Buzzoole, per esempio, aveva realizzato già alla fine del 2021 un gin sartoriale associato a un NFT da collezione.  La vera particolarità, però, sono i due ristoranti NFT lanciati sia in America che in Italia. Il format è piuttosto simile e consente l’accesso ad alcune aree del locale o ad alcuni menù solo tramite NFT. Un’idea tech ma che ricorda un po’ i club di una volta ai quali si poteva accedere solo su invito.

Starbucks lancia la sua collezione di NFT

Riteniamo che le NFT abbiano un ampio potenziale per creare un modello ampliato di proprietà condivisa per la lealtà, l’offerta di esperienze uniche, la costruzione di comunità, la narrazione e il coinvolgimento dei clienti. E, allo stesso tempo, è anche una fonte di business in crescita che può avvantaggiare un certo numero di parti interessate nel processo, creando al contempo un nuovo tipo di ecosistema digitale per completare l’attuale offerta della piattaforma digitale Starbucks“, ha reso noto il brand in una nota stampa.

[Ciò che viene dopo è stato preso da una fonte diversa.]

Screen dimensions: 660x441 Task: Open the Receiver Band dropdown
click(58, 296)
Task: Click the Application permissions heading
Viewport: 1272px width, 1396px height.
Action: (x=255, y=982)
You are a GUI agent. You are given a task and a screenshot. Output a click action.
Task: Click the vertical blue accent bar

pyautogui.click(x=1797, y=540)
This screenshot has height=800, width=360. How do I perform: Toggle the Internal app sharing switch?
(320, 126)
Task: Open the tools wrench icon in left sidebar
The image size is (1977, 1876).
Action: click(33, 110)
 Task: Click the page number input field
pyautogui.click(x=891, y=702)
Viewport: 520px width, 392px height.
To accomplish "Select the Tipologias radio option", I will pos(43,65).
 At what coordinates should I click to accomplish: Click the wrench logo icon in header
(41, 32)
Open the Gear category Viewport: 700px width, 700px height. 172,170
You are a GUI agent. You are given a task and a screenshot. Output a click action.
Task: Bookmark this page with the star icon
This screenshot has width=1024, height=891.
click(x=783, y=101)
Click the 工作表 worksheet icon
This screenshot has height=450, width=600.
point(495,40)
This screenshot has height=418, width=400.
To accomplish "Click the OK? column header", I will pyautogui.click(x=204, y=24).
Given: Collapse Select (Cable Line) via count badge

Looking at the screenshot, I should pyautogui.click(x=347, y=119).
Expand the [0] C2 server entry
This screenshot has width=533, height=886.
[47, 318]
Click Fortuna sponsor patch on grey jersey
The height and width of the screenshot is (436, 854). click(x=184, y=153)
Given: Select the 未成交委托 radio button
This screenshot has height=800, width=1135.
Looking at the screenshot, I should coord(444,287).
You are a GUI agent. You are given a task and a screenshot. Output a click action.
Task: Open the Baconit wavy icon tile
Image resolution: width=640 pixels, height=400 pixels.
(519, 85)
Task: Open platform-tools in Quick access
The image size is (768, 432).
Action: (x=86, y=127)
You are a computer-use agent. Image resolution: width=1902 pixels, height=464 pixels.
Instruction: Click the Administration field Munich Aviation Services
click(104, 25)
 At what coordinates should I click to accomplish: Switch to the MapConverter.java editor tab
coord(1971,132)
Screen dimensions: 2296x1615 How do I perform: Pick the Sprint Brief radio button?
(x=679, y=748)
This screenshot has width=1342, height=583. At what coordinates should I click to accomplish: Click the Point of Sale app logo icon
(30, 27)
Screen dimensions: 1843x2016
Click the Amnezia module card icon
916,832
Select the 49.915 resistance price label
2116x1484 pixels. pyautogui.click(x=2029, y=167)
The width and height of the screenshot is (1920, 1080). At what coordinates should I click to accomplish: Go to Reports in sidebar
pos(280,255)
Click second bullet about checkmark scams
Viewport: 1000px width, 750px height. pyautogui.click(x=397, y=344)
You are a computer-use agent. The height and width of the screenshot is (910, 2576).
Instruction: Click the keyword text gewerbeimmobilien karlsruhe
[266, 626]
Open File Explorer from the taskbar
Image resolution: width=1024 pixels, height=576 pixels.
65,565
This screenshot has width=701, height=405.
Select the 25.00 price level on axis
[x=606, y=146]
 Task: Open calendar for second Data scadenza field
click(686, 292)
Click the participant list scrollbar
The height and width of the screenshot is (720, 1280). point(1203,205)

É così che Starbucks ha deciso di lanciare la propria serie NFT che consentirà l’accesso a esperienze e vantaggi esclusivi. I temi delle collezioni nasceranno dalle stesse espressione artistiche di Starbucks ma anche grazie a collaborazioni di livello mondiale con innovatori e marchi che condividono la stessa visione.

La prima collezione dovrebbe arrivare entro la fine dell’anno in corso e racconterà la storia del caffè e la sua arte.

Questa prima collezione formerà la comunità digitale centrale e la spina dorsale contro la quale speriamo di costruire collezioni e collaborazioni future, tutte basate sullo stesso nuovo ecosistema“, ha concluso il brand.